Its a squeeze, no different than what happens to rental prices when there is 1% vacancy rates versus .5% vacancy rates
That will spur innovation on approaches that don't have that requirement.
Deleted Comment
This video covers it quite well: https://www.youtube.com/watch?v=Z7QkIECEkVc
Automakers cancelled their orders during the early days of COVID-19 and lost their place in the queue (and now are crying foul).
Also many companies have double-booked orders from multiple suppliers making the shortage look worse.
There's a huge amount of semiconductor capacity coming online in the next few years, much of will be barely profitable once this current shortage dissipates.
What's really happening is that I (and likely many others) realised that Chinese-brand chips (which are not affected by the shortage) works just as fine as the western ones.
The other thing I realised was that non-authorized sellers works just as fine as well. Yep, I had to implement more thorough testing/QC, but I would not call that extra work innovation.
I think most assembly-houses self-source some parts, and they do it in large quantities (like 1M+ parts/year). As such, they buy at extremely good prices. They overbuy themselves, and in order to get the same good pricing next year, they keep overbuying. Some of their inventory is then sold locally, and ends up in the Shenzhen market or at unauthorized resellers.
For the quantities I buy (sub-1000 pcs typ.) the pricing is usually 0.2-2.0 times the known good parts from known (authorized) sellers.
The problem is that I can not be sure what I get, and I have to implement really extensive testing for each batch.
I have ended up raiding the warranty return bin for fixable boards in my small startup. Its easier to repair the returned boards right now than order new ones.
Or perhaps there is already a lot of recycling, but it is not apparent to me and probably not apparent to most people.
Is pulling and sorting chips from e-waste inefficient? Damages too many chips?
In China a lot of reverse engineered info on proprietary chips floats around among engineers. Are hardware engineers in the west too busy to adapt to recycled chips? Is the supply too precarious?
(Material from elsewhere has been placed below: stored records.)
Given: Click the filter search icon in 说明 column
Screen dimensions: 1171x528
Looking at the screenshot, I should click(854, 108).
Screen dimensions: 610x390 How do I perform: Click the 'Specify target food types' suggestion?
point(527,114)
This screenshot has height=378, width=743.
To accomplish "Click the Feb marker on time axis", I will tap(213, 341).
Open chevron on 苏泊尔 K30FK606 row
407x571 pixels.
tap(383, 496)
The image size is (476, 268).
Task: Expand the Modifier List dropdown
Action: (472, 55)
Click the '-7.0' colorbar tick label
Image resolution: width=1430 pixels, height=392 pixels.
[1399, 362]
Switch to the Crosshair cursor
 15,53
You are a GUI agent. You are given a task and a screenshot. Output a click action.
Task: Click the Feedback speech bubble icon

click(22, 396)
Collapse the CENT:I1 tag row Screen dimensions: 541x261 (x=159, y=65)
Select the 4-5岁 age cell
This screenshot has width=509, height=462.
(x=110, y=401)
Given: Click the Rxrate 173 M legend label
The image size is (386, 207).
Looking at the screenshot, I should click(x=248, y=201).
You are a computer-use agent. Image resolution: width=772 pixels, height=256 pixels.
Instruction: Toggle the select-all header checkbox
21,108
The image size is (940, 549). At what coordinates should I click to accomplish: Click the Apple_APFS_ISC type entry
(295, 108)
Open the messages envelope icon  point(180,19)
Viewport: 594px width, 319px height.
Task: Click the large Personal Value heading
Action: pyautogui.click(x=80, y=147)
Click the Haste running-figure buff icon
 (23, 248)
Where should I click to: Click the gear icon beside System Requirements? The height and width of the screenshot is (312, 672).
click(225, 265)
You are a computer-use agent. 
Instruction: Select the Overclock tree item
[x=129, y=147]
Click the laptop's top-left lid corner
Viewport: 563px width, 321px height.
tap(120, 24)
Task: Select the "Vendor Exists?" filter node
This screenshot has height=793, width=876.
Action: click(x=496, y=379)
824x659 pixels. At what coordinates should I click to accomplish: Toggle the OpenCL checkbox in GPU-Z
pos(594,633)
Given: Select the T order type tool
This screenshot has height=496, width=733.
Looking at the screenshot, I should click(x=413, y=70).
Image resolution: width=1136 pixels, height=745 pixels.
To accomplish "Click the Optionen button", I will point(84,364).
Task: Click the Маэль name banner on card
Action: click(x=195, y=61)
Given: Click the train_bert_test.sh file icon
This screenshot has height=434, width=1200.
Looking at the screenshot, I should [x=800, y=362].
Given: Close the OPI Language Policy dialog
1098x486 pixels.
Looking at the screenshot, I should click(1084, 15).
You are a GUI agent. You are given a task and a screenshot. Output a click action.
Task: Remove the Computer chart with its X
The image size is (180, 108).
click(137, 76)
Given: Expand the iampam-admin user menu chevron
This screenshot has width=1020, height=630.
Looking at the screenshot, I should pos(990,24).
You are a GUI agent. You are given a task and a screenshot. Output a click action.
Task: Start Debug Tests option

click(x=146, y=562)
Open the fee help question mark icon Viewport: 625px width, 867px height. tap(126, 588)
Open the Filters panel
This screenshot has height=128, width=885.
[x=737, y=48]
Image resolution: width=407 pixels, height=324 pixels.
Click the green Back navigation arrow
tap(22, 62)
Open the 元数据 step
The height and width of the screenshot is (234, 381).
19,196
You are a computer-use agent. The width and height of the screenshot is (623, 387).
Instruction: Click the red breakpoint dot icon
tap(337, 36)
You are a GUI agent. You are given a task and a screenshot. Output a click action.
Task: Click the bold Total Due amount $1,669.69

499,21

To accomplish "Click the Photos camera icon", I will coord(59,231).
The only one I know of working in this area is https://en.wikipedia.org/wiki/Andrew_Huang_(hacker) I wonder if he gets lonely.
How about, when a couple of dead simple switches will do it, DO NOT stuff an embedded Linux SoC in. A toaster, for example, should not require one single bit of software.
Cars. Omg. Do we have to turn them into rolling smart phones? DO we? I dread the day when my car has to OTA update every 3 weeks. There should be no need for that. Yeah, I can see you might want something to handle engine timing or active suspension. But I do not need or want all these 'apps'.
We seriously need some sanity in product design these days. Don't blame engineers. Blame the product designers.
I agree that having to update too frequently would be a hassle, but we could make far better use of existing vehicles if they were more easily upgradeable and updateable.
Better yet - have the actual "car" layer (steering, acceleration, brakes, safety critical parts like airbags and ABS) entirely self-contained on a separate system that's written in a safety-critical language. Force all the "extras" (AC, seats, radio, windshield wipers, maybe blinkers etc.) to be controllable via a user-supplied module that might as well run on a consumer-grade electronics motherboard.
That way the part of the car that gets you from A to B gets to benefit from being self-contained and as optimised for emissions/performance as possible for the time the car was manufactured. The part of the car that merely provides comfort and convenience is something the users are free to monkey about with because it doesn't compromise any regulatory or safety standards.